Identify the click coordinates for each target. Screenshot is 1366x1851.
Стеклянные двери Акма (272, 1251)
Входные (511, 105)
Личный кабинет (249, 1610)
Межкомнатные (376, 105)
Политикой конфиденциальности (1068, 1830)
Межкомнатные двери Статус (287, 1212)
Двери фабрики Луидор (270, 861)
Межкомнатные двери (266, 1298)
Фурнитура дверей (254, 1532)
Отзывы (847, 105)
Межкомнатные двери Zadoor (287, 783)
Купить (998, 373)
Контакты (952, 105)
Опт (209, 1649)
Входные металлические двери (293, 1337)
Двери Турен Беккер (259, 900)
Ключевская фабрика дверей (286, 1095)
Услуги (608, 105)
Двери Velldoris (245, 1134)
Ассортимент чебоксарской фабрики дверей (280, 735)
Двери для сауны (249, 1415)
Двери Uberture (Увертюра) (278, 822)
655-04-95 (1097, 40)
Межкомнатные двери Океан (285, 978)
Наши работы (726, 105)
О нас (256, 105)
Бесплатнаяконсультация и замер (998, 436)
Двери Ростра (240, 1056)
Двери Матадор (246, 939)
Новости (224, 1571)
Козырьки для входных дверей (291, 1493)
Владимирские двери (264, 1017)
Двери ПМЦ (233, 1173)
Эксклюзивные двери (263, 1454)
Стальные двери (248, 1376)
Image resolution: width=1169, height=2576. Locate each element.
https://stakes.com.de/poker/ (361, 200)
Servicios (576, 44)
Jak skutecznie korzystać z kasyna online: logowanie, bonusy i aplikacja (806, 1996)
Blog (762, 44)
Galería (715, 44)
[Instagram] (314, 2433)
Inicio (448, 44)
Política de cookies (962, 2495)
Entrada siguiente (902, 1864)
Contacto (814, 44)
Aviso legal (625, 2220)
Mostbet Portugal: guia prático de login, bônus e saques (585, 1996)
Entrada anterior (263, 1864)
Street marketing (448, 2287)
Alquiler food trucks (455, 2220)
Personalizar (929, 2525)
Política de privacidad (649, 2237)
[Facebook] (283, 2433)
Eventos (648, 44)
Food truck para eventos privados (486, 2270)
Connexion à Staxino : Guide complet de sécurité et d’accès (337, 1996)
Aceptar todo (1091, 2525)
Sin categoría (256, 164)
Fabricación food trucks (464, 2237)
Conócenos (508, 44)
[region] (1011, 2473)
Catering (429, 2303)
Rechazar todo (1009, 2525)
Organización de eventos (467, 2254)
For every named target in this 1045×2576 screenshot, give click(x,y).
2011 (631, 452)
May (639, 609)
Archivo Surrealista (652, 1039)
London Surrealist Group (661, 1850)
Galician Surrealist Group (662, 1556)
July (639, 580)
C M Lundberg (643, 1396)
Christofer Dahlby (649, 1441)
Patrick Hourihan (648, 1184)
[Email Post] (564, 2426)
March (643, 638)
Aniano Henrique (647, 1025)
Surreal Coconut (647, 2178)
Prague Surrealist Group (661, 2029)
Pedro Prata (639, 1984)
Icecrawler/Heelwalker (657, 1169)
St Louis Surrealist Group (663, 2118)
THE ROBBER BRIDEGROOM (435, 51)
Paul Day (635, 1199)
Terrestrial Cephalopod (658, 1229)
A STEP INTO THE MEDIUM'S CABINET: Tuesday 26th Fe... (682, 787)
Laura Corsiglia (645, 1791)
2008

=======

▶ **Assignment**
Reproduce the whole listing without changing anything.

▶ **Answer space**
Identify the click coordinates for each target. Screenshot is 1366x1851.
Стеклянные двери Акма (272, 1251)
Входные (511, 105)
Личный кабинет (249, 1610)
Межкомнатные (376, 105)
Политикой конфиденциальности (1068, 1830)
Межкомнатные двери Статус (287, 1212)
Двери фабрики Луидор (270, 861)
Межкомнатные двери (266, 1298)
Фурнитура дверей (254, 1532)
Отзывы (847, 105)
Межкомнатные двери Zadoor (287, 783)
Купить (998, 373)
Контакты (952, 105)
Опт (209, 1649)
Входные металлические двери (293, 1337)
Двери Турен Беккер (259, 900)
Ключевская фабрика дверей (286, 1095)
Услуги (608, 105)
Двери Velldoris (245, 1134)
Ассортимент чебоксарской фабрики дверей (280, 735)
Двери для сауны (249, 1415)
Двери Uberture (Увертюра) (278, 822)
655-04-95 (1097, 40)
Межкомнатные двери Океан (285, 978)
Наши работы (726, 105)
О нас (256, 105)
Бесплатнаяконсультация и замер (998, 436)
Двери Ростра (240, 1056)
Двери Матадор (246, 939)
Новости (224, 1571)
Козырьки для входных дверей (291, 1493)
Владимирские двери (264, 1017)
Двери ПМЦ (233, 1173)
Эксклюзивные двери (263, 1454)
Стальные двери (248, 1376)
Image resolution: width=1169, height=2576. Locate each element.
https://stakes.com.de/poker/ (361, 200)
Servicios (576, 44)
Jak skutecznie korzystać z kasyna online: logowanie, bonusy i aplikacja (806, 1996)
Blog (762, 44)
Galería (715, 44)
[Instagram] (314, 2433)
Inicio (448, 44)
Política de cookies (962, 2495)
Entrada siguiente (902, 1864)
Contacto (814, 44)
Aviso legal (625, 2220)
Mostbet Portugal: guia prático de login, bônus e saques (585, 1996)
Entrada anterior (263, 1864)
Street marketing (448, 2287)
Alquiler food trucks (455, 2220)
Personalizar (929, 2525)
Política de privacidad (649, 2237)
[Facebook] (283, 2433)
Eventos (648, 44)
Food truck para eventos privados (486, 2270)
Connexion à Staxino : Guide complet de sécurité et d’accès (337, 1996)
Aceptar todo (1091, 2525)
Sin categoría (256, 164)
Fabricación food trucks (464, 2237)
Conócenos (508, 44)
[region] (1011, 2473)
Catering (429, 2303)
Rechazar todo (1009, 2525)
Organización de eventos (467, 2254)
For every named target in this 1045×2576 screenshot, give click(x,y).
2011 (631, 452)
May (639, 609)
Archivo Surrealista (652, 1039)
London Surrealist Group (661, 1850)
Galician Surrealist Group (662, 1556)
July (639, 580)
C M Lundberg (643, 1396)
Christofer Dahlby (649, 1441)
Patrick Hourihan (648, 1184)
[Email Post] (564, 2426)
March (643, 638)
Aniano Henrique (647, 1025)
Surreal Coconut (647, 2178)
Prague Surrealist Group (661, 2029)
Pedro Prata (639, 1984)
Icecrawler/Heelwalker (657, 1169)
St Louis Surrealist Group (663, 2118)
THE ROBBER BRIDEGROOM (435, 51)
Paul Day (635, 1199)
Terrestrial Cephalopod (658, 1229)
A STEP INTO THE MEDIUM'S CABINET: Tuesday 26th Fe... (682, 787)
Laura Corsiglia (645, 1791)
2008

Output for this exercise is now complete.